Nigeria’s political elite, as Skiar (2006: 3) observed

Vie for power and control over the vast spoils of office”. The centralized political and economic structures “made the military and civilian individuals who controlled key state posts fabulously wealthy, while 70% of Nigerians fell into abject poverty.

Poor leadership has led to stagnation, and alienation of the citizenry, causing

a low level of sense of belonging and none identifying with the political system (Mayer,  1996: 10). According to Kew (2006:21): The Nigerian government remains distant from serving the interest of its people. The powerful mandarin who built vast patronage networks during the military days and their personal fortunes dominates politics at the federal state, and local levels of the Nigerian federation. Moreover, many of those so-called “godfathers” have been cultivating personal militias to secure their positions, promoting a local arm race in some regions. even though several governors one under indictment for money laundering abroad and others are being investigated at home. The bonanza continues at public coffers for these power holders, while basic infrastructure in many parts of the country remains as dilapidated as it was under military rule.

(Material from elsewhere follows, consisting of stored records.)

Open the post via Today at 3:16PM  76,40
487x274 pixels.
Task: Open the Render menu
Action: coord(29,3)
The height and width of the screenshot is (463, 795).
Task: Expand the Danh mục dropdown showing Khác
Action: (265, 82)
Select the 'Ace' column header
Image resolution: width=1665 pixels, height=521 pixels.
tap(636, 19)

It is the situation that Ake (1995: 2-5) indicated as the product of the pattern of state affairs in the developing world. According to him, the high premium on political power, and the attendant intense struggle for it, further hinders national development for the promotion of the personal interests of the political leaders. Eke further observed that:

Besieged by a multitude of hostility forces, most of the leaders in Africa are political insecure. They are as completely engrossed in the struggle for survival that they are hardly able to address the problem of development.

Skiar (2006: 3-4) noted that the leadership problem in the Nigerian polity

was a manifestation of the dysfunctional pattern of the years of military interregnum. The leadership pattern in Nigeria lacks the necessary focus capable of instilling national development and promotes political stability. Rather,

Nigerian leaders are preoccupied with their desires for the appropriation and privatization of the Nigerian state. The fall of the second Republic, for instance, was precipitated by the pervasive corruption and, the attendant political violence that greeted electoral manipulations, in a bid to stick to power (Ayeni, 1988: 30).